> _Problem statement_
Using the material below, work out how many lines contain the word "file". Reply with the number and nothing more.

> _Data records_
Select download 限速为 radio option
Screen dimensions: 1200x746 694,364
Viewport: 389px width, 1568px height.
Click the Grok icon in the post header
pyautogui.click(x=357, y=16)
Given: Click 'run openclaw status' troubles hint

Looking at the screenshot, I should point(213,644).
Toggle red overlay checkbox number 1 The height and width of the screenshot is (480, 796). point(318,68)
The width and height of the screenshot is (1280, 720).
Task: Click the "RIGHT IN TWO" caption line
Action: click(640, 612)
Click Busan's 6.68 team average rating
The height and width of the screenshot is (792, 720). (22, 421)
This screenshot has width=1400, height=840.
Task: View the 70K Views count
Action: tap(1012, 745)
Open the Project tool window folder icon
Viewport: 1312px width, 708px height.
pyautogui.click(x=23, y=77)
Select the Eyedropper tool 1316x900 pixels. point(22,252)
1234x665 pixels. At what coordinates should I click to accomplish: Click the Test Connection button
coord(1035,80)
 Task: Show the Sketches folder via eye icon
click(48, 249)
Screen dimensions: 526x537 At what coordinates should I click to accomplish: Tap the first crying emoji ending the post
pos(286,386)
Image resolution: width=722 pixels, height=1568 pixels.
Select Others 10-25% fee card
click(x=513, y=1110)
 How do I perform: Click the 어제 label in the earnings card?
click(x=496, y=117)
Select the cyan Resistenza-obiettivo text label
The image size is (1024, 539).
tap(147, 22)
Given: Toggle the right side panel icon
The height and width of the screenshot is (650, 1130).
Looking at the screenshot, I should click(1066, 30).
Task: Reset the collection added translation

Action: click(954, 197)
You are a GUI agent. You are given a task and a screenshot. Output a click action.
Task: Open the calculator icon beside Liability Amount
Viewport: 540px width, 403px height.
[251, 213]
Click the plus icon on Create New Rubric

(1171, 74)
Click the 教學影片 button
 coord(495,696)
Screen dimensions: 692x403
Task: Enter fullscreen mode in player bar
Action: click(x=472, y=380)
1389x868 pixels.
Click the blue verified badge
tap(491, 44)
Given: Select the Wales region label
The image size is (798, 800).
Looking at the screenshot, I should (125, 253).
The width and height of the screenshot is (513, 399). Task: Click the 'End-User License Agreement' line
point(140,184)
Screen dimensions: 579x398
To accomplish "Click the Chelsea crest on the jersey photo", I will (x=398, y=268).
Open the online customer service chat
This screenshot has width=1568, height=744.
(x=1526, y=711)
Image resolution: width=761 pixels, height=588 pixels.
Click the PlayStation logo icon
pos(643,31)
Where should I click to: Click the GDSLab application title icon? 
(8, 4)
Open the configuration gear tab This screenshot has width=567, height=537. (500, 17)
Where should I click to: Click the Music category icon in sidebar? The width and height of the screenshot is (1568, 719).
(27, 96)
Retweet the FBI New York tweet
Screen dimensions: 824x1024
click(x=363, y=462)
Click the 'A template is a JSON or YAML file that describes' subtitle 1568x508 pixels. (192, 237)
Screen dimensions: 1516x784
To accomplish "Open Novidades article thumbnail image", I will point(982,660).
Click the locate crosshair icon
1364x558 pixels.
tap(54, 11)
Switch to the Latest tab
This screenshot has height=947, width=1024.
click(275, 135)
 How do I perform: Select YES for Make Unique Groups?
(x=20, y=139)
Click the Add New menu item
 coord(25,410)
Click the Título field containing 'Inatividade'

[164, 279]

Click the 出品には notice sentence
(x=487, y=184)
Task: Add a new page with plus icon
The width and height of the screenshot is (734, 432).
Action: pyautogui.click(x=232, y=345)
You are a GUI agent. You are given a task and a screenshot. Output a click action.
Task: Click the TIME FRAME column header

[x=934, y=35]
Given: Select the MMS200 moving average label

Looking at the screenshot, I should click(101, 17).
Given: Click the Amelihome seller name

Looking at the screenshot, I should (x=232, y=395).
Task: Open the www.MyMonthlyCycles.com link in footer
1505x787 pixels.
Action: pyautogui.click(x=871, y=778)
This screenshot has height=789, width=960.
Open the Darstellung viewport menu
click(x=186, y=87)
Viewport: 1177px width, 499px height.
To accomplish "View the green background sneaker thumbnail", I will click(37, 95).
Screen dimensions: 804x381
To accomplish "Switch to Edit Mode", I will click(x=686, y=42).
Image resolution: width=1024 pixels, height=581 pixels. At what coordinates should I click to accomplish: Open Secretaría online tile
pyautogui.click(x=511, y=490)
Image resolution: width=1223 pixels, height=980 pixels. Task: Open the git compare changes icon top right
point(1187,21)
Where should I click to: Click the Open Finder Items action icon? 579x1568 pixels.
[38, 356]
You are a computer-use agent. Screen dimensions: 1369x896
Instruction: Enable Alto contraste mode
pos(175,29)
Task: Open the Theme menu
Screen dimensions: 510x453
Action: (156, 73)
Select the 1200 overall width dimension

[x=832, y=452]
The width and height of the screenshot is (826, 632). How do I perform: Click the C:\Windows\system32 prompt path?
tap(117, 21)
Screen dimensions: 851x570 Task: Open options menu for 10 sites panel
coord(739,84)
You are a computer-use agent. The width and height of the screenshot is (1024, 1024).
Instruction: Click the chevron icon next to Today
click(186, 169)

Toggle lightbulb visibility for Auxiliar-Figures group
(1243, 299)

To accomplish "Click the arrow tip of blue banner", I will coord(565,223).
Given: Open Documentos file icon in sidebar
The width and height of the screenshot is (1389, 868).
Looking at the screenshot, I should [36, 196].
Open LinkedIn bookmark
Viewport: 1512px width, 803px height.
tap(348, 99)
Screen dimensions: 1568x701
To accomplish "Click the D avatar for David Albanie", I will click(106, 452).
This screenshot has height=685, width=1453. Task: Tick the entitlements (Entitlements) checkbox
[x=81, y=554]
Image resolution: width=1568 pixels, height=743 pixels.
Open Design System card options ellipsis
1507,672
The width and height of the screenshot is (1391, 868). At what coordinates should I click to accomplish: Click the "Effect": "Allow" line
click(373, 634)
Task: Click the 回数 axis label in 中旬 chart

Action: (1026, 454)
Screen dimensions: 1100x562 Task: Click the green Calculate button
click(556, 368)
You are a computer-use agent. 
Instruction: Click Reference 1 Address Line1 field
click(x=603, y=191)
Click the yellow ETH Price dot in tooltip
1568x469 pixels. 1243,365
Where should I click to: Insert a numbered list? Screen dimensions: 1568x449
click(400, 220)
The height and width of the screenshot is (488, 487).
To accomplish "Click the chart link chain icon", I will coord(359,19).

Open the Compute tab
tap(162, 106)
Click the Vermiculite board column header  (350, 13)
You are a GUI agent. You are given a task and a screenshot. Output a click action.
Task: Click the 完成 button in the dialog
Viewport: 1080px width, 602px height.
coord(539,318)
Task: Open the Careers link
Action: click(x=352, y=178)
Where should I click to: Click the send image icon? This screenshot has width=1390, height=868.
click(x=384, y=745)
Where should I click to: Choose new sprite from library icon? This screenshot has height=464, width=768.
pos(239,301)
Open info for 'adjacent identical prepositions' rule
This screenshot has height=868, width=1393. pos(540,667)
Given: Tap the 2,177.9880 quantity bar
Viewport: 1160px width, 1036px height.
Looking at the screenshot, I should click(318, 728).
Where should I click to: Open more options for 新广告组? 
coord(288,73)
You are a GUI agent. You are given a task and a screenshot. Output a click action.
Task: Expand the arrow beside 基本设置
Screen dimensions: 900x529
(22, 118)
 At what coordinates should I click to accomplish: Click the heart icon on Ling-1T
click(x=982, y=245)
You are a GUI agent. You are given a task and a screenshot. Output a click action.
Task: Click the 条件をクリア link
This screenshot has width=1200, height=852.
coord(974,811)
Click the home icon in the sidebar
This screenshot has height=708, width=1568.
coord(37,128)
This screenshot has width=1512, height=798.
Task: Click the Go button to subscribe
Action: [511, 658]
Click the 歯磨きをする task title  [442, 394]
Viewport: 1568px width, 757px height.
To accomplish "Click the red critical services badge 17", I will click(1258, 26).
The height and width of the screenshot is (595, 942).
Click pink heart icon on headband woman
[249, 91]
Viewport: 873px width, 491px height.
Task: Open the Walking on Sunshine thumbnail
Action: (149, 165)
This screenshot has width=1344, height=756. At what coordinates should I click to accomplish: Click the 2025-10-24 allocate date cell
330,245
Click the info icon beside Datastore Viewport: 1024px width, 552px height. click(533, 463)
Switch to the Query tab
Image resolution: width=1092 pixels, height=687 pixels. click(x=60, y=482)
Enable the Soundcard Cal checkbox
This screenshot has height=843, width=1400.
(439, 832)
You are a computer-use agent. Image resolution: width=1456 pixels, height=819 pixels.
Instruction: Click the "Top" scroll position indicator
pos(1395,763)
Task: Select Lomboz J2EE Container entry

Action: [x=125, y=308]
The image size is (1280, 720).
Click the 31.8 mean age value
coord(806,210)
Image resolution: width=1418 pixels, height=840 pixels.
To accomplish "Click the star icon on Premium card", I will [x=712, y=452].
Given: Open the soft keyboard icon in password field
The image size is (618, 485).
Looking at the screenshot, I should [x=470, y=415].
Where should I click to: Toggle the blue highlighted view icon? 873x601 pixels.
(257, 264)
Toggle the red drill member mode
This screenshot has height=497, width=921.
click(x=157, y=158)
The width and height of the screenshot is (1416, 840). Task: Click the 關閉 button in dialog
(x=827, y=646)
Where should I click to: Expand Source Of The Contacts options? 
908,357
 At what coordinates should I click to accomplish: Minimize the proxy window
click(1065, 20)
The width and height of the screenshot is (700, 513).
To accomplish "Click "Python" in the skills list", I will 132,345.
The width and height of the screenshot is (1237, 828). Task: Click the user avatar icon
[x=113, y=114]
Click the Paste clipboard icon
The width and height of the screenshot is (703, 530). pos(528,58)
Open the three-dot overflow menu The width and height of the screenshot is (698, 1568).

> _Reply to the exercise_
2